### Prompt
Lines from the line with "How do I perform: Center map on my location?" to the line with "Open the View" in the entries below, and only those, must be output exactly, with both ends included.

BEGIN Data section

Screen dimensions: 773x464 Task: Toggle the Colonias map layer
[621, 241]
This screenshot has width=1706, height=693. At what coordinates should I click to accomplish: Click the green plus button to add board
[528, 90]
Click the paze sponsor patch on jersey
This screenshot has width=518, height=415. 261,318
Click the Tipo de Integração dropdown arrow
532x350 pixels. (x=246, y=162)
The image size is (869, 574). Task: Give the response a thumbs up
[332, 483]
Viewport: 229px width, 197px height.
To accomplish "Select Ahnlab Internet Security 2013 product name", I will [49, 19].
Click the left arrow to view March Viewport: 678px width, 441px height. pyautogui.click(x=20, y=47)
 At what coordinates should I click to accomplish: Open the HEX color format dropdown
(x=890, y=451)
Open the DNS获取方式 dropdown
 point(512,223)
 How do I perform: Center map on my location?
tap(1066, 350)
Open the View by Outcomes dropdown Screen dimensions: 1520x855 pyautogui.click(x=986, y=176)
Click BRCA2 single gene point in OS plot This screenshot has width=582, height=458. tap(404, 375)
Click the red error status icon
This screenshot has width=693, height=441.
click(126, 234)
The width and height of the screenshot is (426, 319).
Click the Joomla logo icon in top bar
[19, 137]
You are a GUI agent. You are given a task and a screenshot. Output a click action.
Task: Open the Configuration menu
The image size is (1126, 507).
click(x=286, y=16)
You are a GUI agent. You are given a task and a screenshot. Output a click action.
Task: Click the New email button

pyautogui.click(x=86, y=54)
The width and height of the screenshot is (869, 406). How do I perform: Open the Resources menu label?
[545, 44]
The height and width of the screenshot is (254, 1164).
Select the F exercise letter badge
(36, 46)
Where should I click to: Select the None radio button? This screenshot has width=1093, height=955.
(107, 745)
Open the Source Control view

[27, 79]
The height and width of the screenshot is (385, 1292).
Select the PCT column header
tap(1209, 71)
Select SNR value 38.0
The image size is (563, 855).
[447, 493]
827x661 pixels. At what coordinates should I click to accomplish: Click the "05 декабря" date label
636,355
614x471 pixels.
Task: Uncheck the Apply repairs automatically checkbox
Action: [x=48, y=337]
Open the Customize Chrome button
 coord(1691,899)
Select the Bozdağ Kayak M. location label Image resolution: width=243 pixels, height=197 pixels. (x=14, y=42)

END Data section

### Task response
 How do I perform: Center map on my location?
tap(1066, 350)
Open the View by Outcomes dropdown Screen dimensions: 1520x855 pyautogui.click(x=986, y=176)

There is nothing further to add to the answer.